Metro-North Railroad station in Manhattan, New York

Marble Hill station is a commuter rail stop on the Metro-North Railroad's Hudson Line, serving the Marble Hill neighborhood of Manhattan in New York City. The station is located at 125 West 225th Street, two blocks west of the Broadway Bridge on the north side of the Harlem River, near the New York City Subway's Marble Hill–225th Street station (which serves the ).

The Marble Hill station is frequently used by commuters going to and from the Manhattan neighborhoods of the Upper West Side, Washington Heights, Hudson Heights and Inwood; about a third of the station's daily ridership disembarks at Marble Hill to transfer to the subway.

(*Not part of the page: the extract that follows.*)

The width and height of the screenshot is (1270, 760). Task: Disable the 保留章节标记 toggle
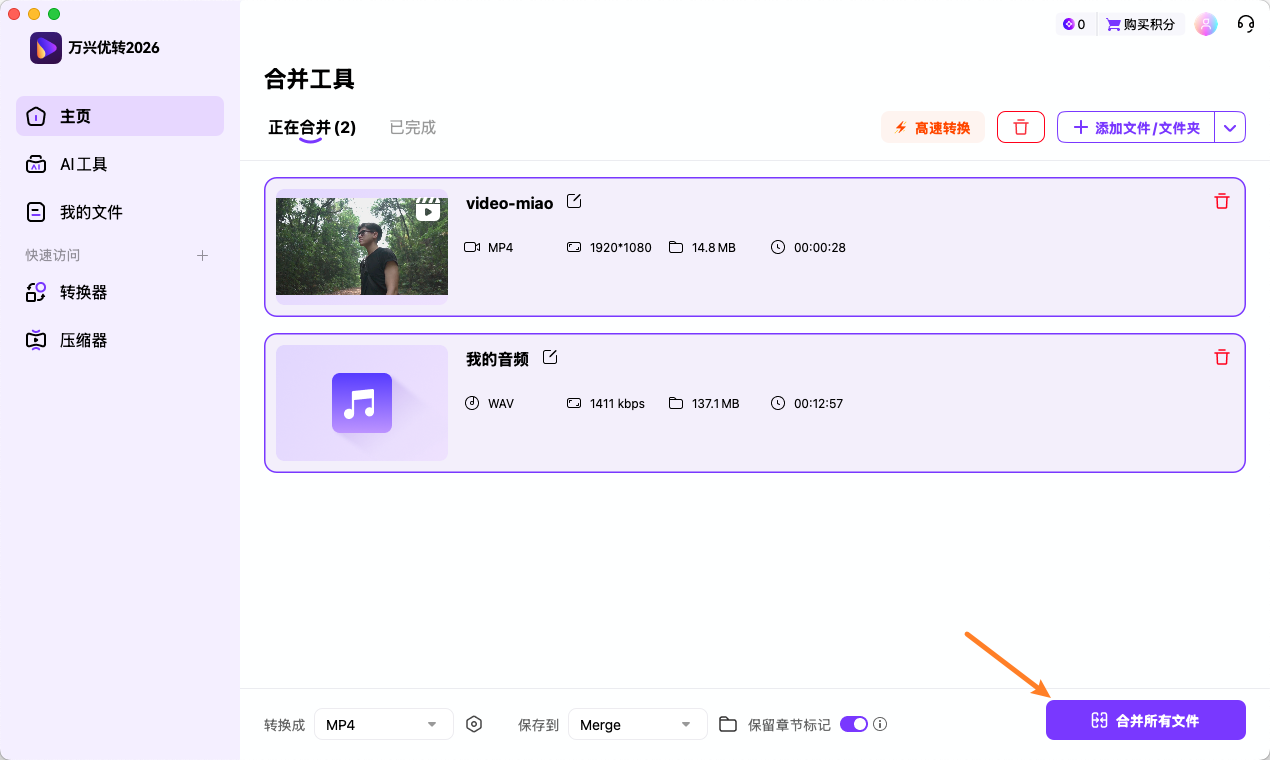(x=853, y=723)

Marble Hill used to be one of four express stations on the Hudson Line south of Croton–Harmon; most trains stopped there, except for peak-hour trains to and from Poughkeepsie. However, as of 9 November 2014, the only express trains that stop there are a few reverse peak trains in the morning, though most trains originating in or terminating at Croton do stop at the station.

==History==
Prior to the construction of the Harlem River Ship Canal, the Hudson Line went around Marble Hill, and the nearest station was a station in the Bronx named Kingsbridge, which was also the name of a nearby station on the New York and Putnam Railroad. Between 1905 and 1906 the New York Central and Hudson River Railroad realigned the tracks along the north coast of the canal and built Marble Hill station on the east side of the Broadway Bridge. As with the rest of the stations along the Hudson Line, the station became a Penn Central station upon the merger between NYC and Pennsylvania Railroad in 1968. Penn Central continued commuter travel until it was taken over by Conrail in 1976, which at some point, moved the station to the west side of the bridge before the station and commuter line was taken over by Metro-North Railroad in 1983.

==Station layout==
The station has one narrow, 4-car-long high-level island platform accessible by enclosed stairway from West 225th Street.

Until the late 1970s the station lay east of the Broadway Bridge with two low-level side platforms serving a four-track line, providing a more direct connection to the bridge sidewalk via a short flight of steps. However, the current location west of Broadway is closer to the residential section of Marble Hill and the downtown platform of the subway. The former northbound express track was removed.